# WHAT TO PRODUCE
Reproduce exactly the lines from the line containing "Fresh Networks (725, 585)" through the end of the records below, including both ends, and nothing else.

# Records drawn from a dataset
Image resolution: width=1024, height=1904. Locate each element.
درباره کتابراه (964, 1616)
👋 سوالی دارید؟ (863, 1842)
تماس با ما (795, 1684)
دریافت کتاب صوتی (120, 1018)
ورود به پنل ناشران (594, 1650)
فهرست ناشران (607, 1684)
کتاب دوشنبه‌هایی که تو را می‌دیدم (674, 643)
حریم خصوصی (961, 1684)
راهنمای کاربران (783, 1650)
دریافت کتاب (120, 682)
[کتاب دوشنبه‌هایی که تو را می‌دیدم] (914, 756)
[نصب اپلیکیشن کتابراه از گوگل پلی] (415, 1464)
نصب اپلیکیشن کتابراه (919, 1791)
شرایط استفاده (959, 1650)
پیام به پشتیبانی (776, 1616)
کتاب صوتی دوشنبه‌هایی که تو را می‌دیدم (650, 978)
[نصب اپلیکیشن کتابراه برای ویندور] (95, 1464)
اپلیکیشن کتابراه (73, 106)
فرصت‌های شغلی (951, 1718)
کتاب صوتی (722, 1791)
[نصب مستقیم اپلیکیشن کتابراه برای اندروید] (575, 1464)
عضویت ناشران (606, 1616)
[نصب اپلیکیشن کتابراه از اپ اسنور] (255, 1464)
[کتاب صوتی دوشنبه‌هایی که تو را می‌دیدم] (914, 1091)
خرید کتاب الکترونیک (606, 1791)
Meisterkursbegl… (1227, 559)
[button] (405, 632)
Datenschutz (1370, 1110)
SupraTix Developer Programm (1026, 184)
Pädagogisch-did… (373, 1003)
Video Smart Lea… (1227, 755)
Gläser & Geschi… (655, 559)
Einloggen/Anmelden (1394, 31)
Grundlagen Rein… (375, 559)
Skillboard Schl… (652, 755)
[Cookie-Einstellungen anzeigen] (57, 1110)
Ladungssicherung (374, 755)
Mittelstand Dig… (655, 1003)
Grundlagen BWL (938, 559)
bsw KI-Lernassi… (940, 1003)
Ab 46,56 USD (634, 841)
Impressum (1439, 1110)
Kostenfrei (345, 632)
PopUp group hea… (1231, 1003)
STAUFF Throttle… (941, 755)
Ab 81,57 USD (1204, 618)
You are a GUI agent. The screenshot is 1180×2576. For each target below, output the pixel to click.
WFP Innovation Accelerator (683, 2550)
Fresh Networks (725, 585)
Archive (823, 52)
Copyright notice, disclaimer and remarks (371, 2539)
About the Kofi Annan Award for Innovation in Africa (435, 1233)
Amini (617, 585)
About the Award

# RESULT
Fresh Networks (725, 585)
Archive (823, 52)
Copyright notice, disclaimer and remarks (371, 2539)
About the Kofi Annan Award for Innovation in Africa (435, 1233)
Amini (617, 585)
About the Award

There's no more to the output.